Exemplo disso é o Myriad 2, sucessor do coprocessador Myriad 1 presente no Project Tango da Google. A invenção promete oferecer um desempenho até 20 vezes maior do que o visto atualmente em tarefas que envolvem o processamento de imagens, o mapeamento de ambientes em tempo real e a gravação de vídeos panorâmicos, entre outras tarefas — tudo isso com o objetivo de, eventualmente, proporcionar uma experiência tão inteligente quanto a visão humana.

Ambas as gerações do Myriad são exemplos de chips que se focam em tarefas específicas e, com isso, conseguem superar qualquer CPU ou GPU convencional. No caso do Myriad 2, a intenção é fornecer a mesma capacidade de processamento de imagens e vídeos que uma placa de vídeo dedicada oferece — com a diferença de que você não vai depender de um desktop conectado a uma tomada para fazer isso.

Uma nova revolução da imagem

Segundo o CEO da Movidius, Remi El-Quazzane, o novo chip tem o ambicioso objetivo de provocar uma “terceira revolução da imagem”. “A primeira foi a capacidade de capturar cenas em filme, a segunda foi a mudança para o digital. Agora, estamos entrando na 'próxima era das câmeras', na qual o processamento e o entendimento são tão importantes — ou mais — do que preservar o momento exato”, explicou ele em uma entrevista ao SlashGear.

Para realizar essa missão, o Myriad 2 se divide em duas partes. Uma delas apresenta 12 processadores “SHAVE” de 128 bits que foram otimizados para trabalhar com tarefas que envolvam o processamento de imagens — como padrão, cada um deles roda a uma frequência de 600 MHz, embora haja espaço para a realização de overclocks.

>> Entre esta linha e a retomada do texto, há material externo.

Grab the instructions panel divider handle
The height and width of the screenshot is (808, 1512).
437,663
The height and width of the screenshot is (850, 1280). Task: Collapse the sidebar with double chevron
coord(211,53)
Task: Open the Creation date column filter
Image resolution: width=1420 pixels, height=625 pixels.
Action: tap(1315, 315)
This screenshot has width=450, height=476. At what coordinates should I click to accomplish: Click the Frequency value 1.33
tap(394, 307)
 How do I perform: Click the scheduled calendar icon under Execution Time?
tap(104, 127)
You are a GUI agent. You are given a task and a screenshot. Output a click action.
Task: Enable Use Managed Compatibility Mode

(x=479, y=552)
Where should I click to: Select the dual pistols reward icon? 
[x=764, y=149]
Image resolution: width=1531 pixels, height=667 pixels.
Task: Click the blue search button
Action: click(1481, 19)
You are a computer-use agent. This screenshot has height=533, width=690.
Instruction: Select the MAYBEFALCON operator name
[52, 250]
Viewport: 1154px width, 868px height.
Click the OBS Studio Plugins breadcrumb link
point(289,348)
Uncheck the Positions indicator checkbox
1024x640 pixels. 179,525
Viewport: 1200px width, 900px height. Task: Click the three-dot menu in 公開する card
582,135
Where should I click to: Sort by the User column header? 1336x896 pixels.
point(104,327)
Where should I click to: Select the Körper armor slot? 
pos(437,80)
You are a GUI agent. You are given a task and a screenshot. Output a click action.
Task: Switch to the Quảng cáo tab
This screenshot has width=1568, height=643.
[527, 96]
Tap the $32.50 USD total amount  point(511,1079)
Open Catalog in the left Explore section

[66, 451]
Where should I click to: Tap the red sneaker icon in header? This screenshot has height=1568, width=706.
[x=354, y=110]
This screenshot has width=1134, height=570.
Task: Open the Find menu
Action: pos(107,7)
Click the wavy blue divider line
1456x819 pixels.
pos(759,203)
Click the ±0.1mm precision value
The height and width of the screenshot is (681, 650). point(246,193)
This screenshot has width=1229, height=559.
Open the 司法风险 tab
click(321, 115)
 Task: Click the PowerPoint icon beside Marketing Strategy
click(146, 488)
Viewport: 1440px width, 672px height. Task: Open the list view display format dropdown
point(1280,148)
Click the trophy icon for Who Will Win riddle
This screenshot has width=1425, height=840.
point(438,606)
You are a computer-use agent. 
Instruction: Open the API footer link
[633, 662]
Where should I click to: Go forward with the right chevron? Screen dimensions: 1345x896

A outra fatia do chip é constituída por aceleradores configuráveis chamados de filtros SIPP (Streaming Inline Processing Pipeline), que podem ser usados para realizar tarefas como unir dados de diferentes tipos de câmeras (IR e RGB, por exemplo) ou para “costurar” diversos ângulos de um vídeo de forma a criar uma experiência de 360 graus.

Para completar, o Myriad 2 apresenta um par de processador RISC de 32 bits que gerenciar as tarefas realizadas. Segundo El-Quazzane, tudo isso somado representa “o melhor de dois mundos”: enquanto o lado SHAVE oferece poder computacional bruto que pode ser usado de formas variadas, os filtros SIPP podem lidar com processos mais simples — como bônus, a memória centralizada permite que esses dois lados trabalhem simultaneamente na mesma tarefa.

Hardware versátil

O resultado do trabalho da Movidius é um chip de 6,5 milímetros de lado e 1 milímetro de espessura que aguenta trabalhar de forma simultânea com os dados de 12 lentes de 13 megapixels gravando vídeos a 48 quadros por segundo. Além disso, o chip consome somente 0,5 W para funcionar — quantia 10 vezes menor do que a necessária para operar uma GPU dedicada.

Embora smartphones obviamente devam ser beneficiados pela novidade, a fabricante também acredita que ela pode ser usada em dispositivos de realidade aumentada, scanners 3D, sistemas de reconhecimento de objetos e em vários outros meios — inclusive na fabricação de robôs.

Para completar, o Myriad 2 é tão potente que é possível usá-lo em câmeras fotográficas com o tamanho de um botão, o que deve beneficiar a construção de gadgets vestíveis. A fabricante já firmou acordos com 20 parceiros que devem trabalhar na produção de dispositivos com o chip, cuja estreia comercial deve acontecer em agosto deste ano.